As many as 200 San Francisco city employees ask for COVID vaccine mandate exemption

Though the City and County of San Francisco has a vaccination mandate for employees, upwards of 200 employees are asking to be exempted from a number of anti-COVID mandates including frequent testing and mask wearing. 

The overwhelming majority of San Francisco's 35,000 employees are vaccinated, but just under 200, some with frequent direct public contact, say they want to be exempted.

For the last six weeks or so, a steady stream of near 192, identical, eight-page letters, from city/county employees has come in to San Francisco. 

With few exceptions, the policy is, once the vaccines get full federal approval, employees must comply or lose their job. But the letters list 41 pre-conditions before they will comply, asks that their "God given and Constitutionally secured rights" not be taken away as related to vaccination, testing and mask mandates. 

"Nonsense," said  Dr. John Schwartzberg, who is a UC Berkeley physician, public health lecturer, vaccine and infectious disease expert who added, "This list is just really taken out of the anti-vaxxers handbook. It's filled with nonsense. It's filled with really distorted thinking."

Of the 192 letters received so far, 105 are from fire department employees, 36 from the Public Utilities Commission, 18 from the police department, six from the sheriff's department and six from the SF Municipal Transportation Agency, and a smattering from other departments. 

Many of these employees are often in direct contact with the people they serve. "The public should be assured that the people who are there to help them are not also going to hurt them," said Dr. Schwartzberg.

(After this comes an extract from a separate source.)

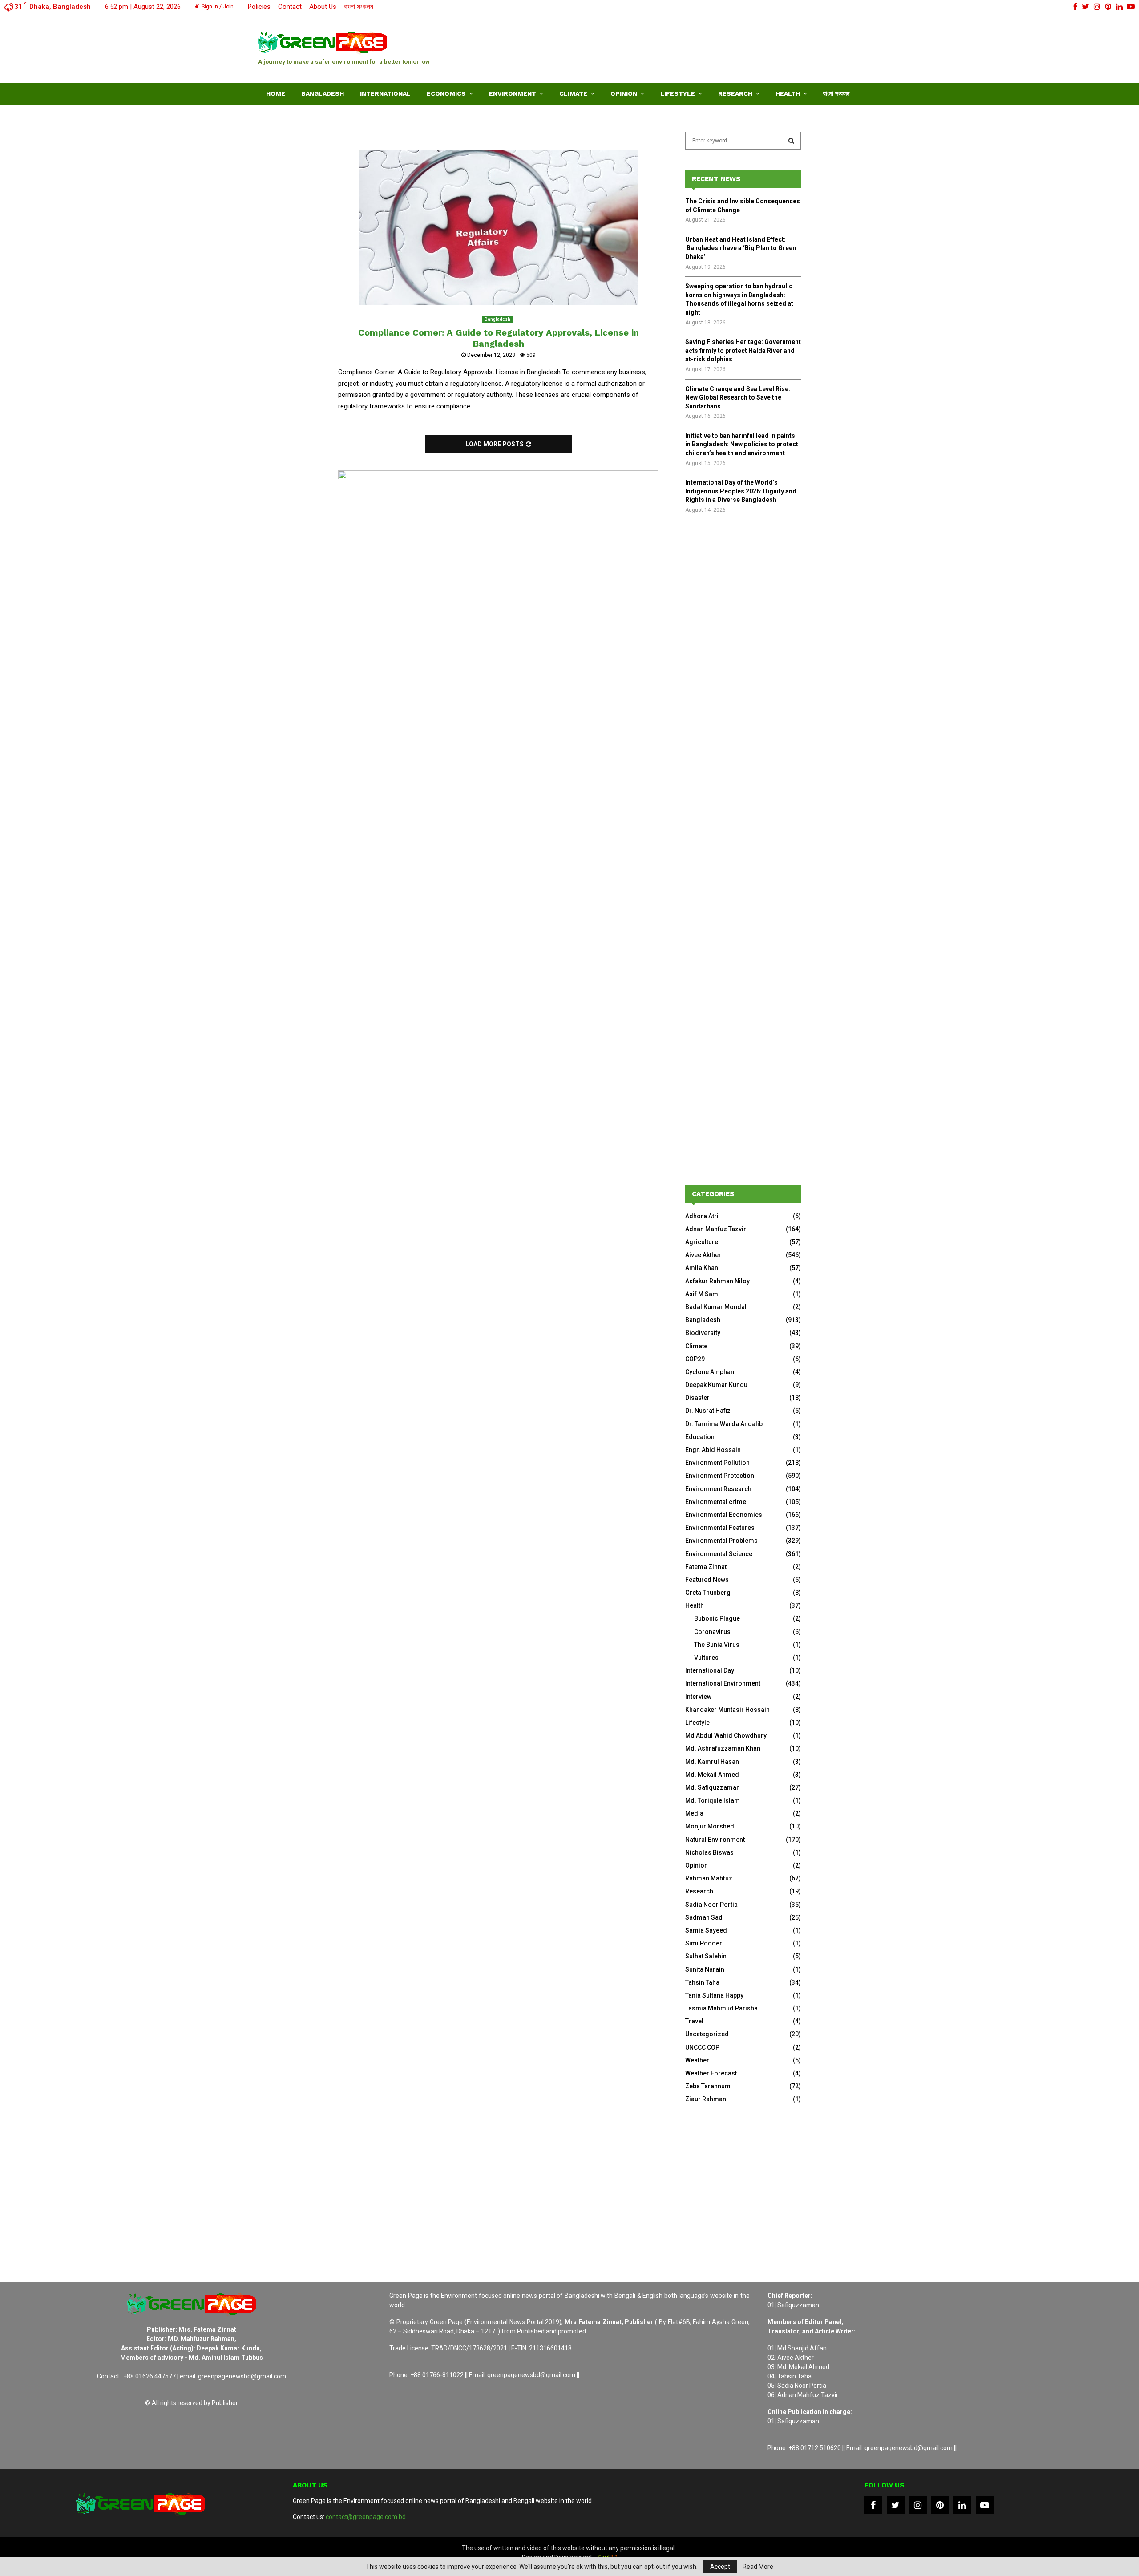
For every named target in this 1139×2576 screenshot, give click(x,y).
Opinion (623, 93)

The City's authority to fire the unvaccinated derives from a 1905 U.S. Supreme Court case, which remains law to this day as well as various federal laws and state public health laws. 

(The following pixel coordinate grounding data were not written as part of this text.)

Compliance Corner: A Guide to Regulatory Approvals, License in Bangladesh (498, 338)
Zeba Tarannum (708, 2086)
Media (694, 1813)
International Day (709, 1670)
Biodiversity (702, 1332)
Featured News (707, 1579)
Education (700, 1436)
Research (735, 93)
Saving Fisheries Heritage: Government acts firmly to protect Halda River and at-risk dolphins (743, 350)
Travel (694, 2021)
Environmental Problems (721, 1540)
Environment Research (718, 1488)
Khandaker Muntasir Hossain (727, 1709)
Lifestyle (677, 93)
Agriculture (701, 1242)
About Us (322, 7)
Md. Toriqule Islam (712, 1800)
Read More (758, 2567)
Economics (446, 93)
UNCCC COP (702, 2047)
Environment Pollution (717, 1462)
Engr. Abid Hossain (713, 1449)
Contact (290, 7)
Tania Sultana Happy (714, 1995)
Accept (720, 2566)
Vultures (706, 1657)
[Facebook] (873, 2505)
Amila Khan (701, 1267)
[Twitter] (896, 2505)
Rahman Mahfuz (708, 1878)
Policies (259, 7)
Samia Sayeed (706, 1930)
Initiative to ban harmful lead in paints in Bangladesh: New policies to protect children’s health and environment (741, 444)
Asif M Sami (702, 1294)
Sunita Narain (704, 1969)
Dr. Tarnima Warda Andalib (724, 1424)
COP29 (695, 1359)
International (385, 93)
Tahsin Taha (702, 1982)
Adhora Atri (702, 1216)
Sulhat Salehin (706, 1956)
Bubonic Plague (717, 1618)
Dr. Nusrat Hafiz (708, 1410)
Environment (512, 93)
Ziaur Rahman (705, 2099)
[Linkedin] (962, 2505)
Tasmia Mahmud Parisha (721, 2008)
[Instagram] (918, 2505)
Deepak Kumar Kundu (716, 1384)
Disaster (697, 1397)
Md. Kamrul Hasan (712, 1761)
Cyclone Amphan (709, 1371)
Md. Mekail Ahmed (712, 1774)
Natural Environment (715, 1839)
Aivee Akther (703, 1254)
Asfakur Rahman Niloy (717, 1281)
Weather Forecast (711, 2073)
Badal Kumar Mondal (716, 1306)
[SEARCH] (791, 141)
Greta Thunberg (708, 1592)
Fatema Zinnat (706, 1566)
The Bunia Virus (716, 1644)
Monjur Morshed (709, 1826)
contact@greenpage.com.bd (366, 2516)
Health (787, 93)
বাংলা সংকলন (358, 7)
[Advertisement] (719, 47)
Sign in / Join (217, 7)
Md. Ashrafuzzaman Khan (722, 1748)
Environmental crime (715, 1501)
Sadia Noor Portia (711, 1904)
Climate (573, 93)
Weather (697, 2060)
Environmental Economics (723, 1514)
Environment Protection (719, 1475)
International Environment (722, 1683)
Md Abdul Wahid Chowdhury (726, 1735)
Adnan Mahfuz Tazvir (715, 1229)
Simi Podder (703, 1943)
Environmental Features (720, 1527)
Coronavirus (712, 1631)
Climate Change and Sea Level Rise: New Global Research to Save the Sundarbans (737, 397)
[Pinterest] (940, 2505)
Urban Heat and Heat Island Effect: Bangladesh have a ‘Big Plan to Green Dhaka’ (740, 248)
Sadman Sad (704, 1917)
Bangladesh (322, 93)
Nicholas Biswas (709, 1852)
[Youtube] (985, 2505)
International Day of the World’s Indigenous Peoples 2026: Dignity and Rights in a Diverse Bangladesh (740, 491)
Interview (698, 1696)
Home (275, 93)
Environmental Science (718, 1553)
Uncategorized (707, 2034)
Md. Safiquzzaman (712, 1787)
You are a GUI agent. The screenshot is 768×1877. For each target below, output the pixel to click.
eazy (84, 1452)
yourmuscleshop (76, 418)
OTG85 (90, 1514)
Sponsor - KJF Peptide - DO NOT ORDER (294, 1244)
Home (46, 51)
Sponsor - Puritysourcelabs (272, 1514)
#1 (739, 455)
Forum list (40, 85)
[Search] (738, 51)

If they lose their current jobs, getting another could be an issue. 

"I imagine if my name were on something like that, it would be hard for me to be hired by any reputable medical facility or university," said Schwartzberg

In a statement, the City wrote. "There are both local and state health orders in place and the City will comply with them. Employees are able to claim a medical or religious exemption where appropriate."